Es klingt wie Science Fiction, doch es ist real: Forschern ist es gelungen, menschliche Neuronen in die Gehirne von Ratten zu implantieren und sie dort weiterwachsen zu lassen. Sie stellen dort auch Nervenverbindungen zu regulären Gehirnzellen her und beeinflussen das Verhalten der Tiere.

In der Zeitschrift "Nature" veröffentlichten Studie zeigt das Team, wie im Labor gezüchtete Klumpen menschlicher Gehirnzellen in die Gehirne neugeborener Ratten transplantiert werden können. Sie wuchsen weiter und integrierten sich in die eigenen neuronalen "Schaltkreise" der Nager, so dass sie schließlich etwa ein Sechstel ihres Gehirns ausmachten. Die spektakuläre Technik könnte verwendet werden, um mehr über menschliche neuropsychiatrische Störungen zu erfahren, so das Wissenschaftlerteam um Stanford-Verhaltenswissenschaftler Sergiu P. Pasca.
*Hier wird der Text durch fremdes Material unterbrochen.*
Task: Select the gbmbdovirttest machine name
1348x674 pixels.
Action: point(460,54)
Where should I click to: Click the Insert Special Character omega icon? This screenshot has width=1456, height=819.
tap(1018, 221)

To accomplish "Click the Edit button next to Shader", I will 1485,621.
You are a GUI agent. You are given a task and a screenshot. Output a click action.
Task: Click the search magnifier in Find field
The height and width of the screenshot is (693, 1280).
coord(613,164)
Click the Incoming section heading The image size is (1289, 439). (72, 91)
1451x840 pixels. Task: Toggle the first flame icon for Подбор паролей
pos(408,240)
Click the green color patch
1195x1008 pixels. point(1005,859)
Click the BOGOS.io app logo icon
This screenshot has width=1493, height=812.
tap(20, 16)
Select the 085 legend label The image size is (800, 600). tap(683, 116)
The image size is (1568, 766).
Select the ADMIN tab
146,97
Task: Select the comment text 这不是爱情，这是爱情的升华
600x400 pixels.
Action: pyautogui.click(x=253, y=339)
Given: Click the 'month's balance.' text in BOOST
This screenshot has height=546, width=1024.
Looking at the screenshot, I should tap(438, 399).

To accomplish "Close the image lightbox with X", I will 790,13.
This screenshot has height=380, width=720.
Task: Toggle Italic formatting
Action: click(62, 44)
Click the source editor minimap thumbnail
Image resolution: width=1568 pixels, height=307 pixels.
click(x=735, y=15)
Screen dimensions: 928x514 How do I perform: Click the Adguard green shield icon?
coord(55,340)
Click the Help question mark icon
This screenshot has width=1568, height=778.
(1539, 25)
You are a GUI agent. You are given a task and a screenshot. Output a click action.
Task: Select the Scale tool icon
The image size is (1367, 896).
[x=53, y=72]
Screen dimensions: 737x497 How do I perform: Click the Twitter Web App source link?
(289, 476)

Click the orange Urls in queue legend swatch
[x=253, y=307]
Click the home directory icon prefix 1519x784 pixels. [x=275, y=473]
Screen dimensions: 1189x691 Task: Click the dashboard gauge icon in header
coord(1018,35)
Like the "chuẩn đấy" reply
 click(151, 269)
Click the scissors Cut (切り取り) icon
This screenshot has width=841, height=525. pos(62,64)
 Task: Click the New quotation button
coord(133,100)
"Dies ist ein wichtiger Schritt auf dem Weg zum Verständnis und zur Behandlung von Gehirnerkrankungen", kommentiert Julian Savulescu, Bioethiker an der National University of Singapore, der nicht an der Studie beteiligt war. Aber die Entwicklung werfe eben auch massive ethische Fragen auf, sagt er, vor allem in Bezug darauf, was es bedeutet, Tiere zu "vermenschlichen".

Sergiu Pasca von der Universität Stanford arbeitet seit mehr als einem Jahrzehnt mit neuronalen Organoiden – kleinen Klumpen von Neuronen, die in einer Petrischale gezüchtet werden und bestimmten Gehirnregionen ähneln. Diese Organoide werden häufig aus menschlichen Hautzellen hergestellt, die zunächst in Stammzellen umgewandelt werden müssen. Die Stammzellen können dann im Labor unter den richtigen Bedingungen zur Bildung von Neuronen angeregt werden. Anhand der so entstandenen Organoide lässt sich untersuchen, wie Gehirnzellen elektrische Signale "abfeuern" und untereinander kommunizieren – und wie sie bei bestimmten Störungen nicht mehr richtig funktionieren.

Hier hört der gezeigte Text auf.